Jestes got into bullfighting while he was attending Montana State University in Bozeman.

“I was studying aviation, and got a part-time job at the airport to learn about the industry and get my foot in the door. My boss was a professional bull fighter. So I went to some of his events and got interested in it. Then, every Monday and Wednesday, he took me up to college rodeo practice and taught me how to fight bulls right there,” Jestes said. “That’s kind of how I got my start.”

Jestes said he has been “pretty lucky” when it comes to injuries.

“I’ve never had a big injury that held me out a long time or had any surgeries. We’ve always got bumps and bruises, and I’ve dislocated my shoulder a time or two. But I’ve been pretty healthy,” Jestes said.

The bullfighters work together as a cohesive unit. Once the bull has flipped the rider, one bullfighter distracts the bull while the other guides the rider to safety.

“You’re never going to outrun a bull so you have to outmaneuver them,” Jestes explained. “The way we do that is step around their horns. Their sweet spot is right behind their front shoulders, so that’s where we’re trying to get to because he can’t turn as tight as we can.

“There’s a pocket in there. You kind of want to go with the flow but sometimes it doesn’t work out that way,” Mitchell said.

“We’re always working 180 degrees apart because that way we have every angle covered. We tag team the bull,” Jestes said.

They know the bulls, but don’t necessarily rely on that knowledge.

“I don’t really focus on the bull, what they do and their attitudes. I just take each bull day by day and jump by jump because one day the bull may not want to hook anyone and the next day he’ll want to clear out the pen,” Jestes said. “You’ve got to take each situation for what it is.”

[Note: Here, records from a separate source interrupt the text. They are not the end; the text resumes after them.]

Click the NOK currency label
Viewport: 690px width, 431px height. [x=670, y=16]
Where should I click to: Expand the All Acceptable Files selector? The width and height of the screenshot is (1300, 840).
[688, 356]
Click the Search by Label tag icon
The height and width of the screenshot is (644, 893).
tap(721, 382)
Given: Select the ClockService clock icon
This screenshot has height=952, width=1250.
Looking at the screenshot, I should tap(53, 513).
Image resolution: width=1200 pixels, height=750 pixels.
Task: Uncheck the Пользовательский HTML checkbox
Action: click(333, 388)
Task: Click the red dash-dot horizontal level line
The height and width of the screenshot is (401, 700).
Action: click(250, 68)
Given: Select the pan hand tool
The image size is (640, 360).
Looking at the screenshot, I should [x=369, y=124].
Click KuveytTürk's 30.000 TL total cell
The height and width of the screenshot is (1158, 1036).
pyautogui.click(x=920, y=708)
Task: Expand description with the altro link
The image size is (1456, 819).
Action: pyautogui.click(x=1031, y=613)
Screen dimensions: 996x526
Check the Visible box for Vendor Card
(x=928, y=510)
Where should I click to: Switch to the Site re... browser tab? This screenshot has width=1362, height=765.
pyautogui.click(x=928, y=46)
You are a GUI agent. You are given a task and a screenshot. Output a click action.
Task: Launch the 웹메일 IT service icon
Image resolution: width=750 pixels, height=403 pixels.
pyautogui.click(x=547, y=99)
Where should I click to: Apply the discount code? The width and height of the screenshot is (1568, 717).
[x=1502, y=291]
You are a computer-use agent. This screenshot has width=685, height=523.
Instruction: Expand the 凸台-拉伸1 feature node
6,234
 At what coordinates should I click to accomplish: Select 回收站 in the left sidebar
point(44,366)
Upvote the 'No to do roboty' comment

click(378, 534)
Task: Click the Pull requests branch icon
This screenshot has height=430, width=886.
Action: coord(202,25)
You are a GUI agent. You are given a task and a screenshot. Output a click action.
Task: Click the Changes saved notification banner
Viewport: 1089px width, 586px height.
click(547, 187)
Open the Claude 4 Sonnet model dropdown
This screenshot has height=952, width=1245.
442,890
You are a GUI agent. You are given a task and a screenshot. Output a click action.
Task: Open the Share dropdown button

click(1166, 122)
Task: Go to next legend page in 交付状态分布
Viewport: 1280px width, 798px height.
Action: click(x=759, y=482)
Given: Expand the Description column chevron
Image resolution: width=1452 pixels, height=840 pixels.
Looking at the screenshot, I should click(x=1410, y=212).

“When you see them over and over, you kind of know them. I used to really be into knowing the bulls but I found myself being lackadaisical on ones that weren’t mean and then I’d be behind when the wreck happened. So I forget all that and go with the flow,” Mitchell said.

Jestes said they get asked if they’re crazy “all the time.

“But it’s like any other job. Once you get into it and learn about it and get good at it, it’s what you do. Reese and I know enough about how to move into a situation and keep everybody safe and keep ourselves safe.

“There’s times we have to step in and take a shot but we understand the risks of what we do and we face the fact that we could get hurt. But we love to do it and that’s all that matters,” added Jestes, who was working with Mitchell for the first time.

They do get nervous before every show, but Jestes said that “you learn how to use those nerves in a positive way. You use it to focus in on the situation instead of running away from it.”

“I pee about four or five times before we get started,” Mitchell said with a chuckle. “I just like that feeling … of being ready. Being nervous to me is being ready.”

There is a strong trust factor between bullfighters.

“I automatically trust [my partner] because I know he has my back and I have his,” Mitchell said.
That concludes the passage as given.